Conducting and participating in ICOs are clouded with legal uncertainty. In certain countries hosting an ICO is deemed illegal. At the investor level, the KYC (Know Your Customer) and AML (Anti-Money Laundering) standards in the USA have compelled many companies hosting ICOs to exclude US citizens. Companies who wish to raise legally with US citizens have the option to file a Regulation D or Regulation A with the SEC. I cover this topic in my Education Series article on regulation. American crypto investors frustrated with exclusions due to regulation uncertainty have been driven to either pick up tokens when they first hit centralized/decentralized exchanges or stealthily participate in public pools.

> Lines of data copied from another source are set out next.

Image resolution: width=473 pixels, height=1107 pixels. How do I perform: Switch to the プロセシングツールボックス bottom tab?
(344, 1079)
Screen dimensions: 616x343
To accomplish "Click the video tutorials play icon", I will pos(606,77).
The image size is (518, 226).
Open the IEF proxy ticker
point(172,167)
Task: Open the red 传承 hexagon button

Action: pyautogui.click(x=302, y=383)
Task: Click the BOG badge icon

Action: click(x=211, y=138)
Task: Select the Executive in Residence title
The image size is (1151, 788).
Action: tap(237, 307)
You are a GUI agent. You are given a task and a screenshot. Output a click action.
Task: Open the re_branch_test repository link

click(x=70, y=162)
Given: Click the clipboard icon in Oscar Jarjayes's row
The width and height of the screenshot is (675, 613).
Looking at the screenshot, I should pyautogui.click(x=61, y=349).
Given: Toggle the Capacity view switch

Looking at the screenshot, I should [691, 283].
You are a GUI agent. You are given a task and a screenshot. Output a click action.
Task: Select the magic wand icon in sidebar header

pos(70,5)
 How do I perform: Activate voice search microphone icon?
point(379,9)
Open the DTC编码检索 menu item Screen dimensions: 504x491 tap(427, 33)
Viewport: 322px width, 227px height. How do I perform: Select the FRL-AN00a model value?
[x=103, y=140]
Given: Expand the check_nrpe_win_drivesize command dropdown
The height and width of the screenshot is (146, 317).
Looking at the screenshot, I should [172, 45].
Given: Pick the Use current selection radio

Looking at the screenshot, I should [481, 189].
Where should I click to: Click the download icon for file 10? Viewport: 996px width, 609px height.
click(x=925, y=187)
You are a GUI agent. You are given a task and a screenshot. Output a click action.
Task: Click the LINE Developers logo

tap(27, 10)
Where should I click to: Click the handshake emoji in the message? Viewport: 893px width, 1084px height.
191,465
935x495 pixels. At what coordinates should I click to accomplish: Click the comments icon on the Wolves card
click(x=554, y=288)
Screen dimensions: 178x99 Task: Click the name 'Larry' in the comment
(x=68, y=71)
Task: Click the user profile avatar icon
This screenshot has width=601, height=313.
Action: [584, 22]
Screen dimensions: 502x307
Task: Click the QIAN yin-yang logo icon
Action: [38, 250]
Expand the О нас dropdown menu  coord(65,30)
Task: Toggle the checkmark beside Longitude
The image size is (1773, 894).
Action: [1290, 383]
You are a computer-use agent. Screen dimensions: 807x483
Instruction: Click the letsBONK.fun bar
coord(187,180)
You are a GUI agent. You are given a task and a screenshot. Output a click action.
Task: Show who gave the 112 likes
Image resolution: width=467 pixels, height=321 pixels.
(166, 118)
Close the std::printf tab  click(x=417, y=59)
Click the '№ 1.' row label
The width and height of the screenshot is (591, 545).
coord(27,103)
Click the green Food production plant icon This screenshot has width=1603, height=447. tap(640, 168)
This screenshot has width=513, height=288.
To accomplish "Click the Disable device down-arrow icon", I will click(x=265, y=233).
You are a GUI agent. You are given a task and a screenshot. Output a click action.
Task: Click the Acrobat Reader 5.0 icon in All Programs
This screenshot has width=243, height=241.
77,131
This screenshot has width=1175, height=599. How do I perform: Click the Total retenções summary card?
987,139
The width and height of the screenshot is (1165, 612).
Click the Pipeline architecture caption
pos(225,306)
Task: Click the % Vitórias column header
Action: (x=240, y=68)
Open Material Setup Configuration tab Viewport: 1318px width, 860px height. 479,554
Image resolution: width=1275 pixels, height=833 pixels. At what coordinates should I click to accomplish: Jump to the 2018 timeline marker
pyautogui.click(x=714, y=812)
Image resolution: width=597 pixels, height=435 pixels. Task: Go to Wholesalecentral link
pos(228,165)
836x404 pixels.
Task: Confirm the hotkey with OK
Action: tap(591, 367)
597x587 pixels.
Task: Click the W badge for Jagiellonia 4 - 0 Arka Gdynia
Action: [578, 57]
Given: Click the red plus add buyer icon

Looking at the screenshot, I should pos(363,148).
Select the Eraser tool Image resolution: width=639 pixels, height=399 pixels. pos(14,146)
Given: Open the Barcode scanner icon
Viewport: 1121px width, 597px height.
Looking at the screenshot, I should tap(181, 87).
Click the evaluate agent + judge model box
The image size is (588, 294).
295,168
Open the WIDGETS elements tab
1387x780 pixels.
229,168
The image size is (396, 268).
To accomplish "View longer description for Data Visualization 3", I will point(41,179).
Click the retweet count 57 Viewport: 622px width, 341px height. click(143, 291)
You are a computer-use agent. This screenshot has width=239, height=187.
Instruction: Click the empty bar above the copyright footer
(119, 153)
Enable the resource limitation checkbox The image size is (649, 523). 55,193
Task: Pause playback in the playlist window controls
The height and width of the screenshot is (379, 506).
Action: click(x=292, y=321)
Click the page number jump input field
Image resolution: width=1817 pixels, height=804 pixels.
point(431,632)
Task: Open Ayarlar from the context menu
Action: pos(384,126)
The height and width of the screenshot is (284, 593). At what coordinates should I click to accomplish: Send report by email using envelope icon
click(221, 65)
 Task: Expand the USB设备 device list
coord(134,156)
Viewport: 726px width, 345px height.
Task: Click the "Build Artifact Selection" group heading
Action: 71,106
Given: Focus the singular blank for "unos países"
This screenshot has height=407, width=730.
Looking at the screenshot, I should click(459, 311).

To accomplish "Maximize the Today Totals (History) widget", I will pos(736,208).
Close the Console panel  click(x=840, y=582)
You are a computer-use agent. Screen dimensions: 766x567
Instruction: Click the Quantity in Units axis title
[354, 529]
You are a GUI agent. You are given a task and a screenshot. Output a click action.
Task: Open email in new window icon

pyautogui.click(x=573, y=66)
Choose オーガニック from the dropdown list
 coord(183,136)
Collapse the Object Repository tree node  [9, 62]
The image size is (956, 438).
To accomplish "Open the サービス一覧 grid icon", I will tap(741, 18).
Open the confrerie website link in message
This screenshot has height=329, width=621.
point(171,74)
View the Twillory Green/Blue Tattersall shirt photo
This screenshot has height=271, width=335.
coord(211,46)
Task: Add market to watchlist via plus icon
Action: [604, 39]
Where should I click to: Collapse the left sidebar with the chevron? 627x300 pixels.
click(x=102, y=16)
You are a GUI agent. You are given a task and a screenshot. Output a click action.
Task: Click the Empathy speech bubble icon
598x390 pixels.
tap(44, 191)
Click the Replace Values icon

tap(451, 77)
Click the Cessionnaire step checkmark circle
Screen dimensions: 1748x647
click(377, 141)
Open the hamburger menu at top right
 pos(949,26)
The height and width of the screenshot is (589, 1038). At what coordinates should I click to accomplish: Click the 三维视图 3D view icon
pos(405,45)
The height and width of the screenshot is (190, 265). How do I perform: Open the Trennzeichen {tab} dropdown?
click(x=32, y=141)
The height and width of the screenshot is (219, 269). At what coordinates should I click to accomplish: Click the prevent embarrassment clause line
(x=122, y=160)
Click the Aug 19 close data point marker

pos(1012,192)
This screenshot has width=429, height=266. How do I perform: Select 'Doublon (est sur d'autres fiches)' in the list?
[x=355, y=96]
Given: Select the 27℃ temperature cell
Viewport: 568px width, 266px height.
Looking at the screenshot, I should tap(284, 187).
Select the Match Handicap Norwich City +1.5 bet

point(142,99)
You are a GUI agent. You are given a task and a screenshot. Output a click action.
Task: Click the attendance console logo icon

Pooling is a term referring to multiple entities combining their resources. In the early days of ICOs it was easier to invest/speculate into these companies. As companies started to understand the legal risks of hosting an ICO they began to shrink their investment pool to the wealthy accredited investors and venture funds accustomed to taking risks in early stage companies. This left retail investors to combine their resources together to have an opportunity to invest in ICOs. I want to make clear I am not advising you to join a pool. There is a significant risk you are taking by participating in these groups. Firstly, pools are led by an individual or a group of individuals who are negotiating on your behalf with projects. Their goal is to sign a SAFT (Simple Agreement For Tokens). After this is signed, they will work with their pool members to contribute their funds together. Collecting funds is either done manually or into a smart contract tool such as Prima Block. Secondly, you are colluding with individuals you may not know. Think of your normal investments. Would you willingly give up your funds to someone you’ve never met and does not have a fiduciary responsibility over your funds? Thirdly, investing in ICOs is a crowded space for phishing attacks. Scammers pose as the company in several ways to cajole you of your hard earned assets.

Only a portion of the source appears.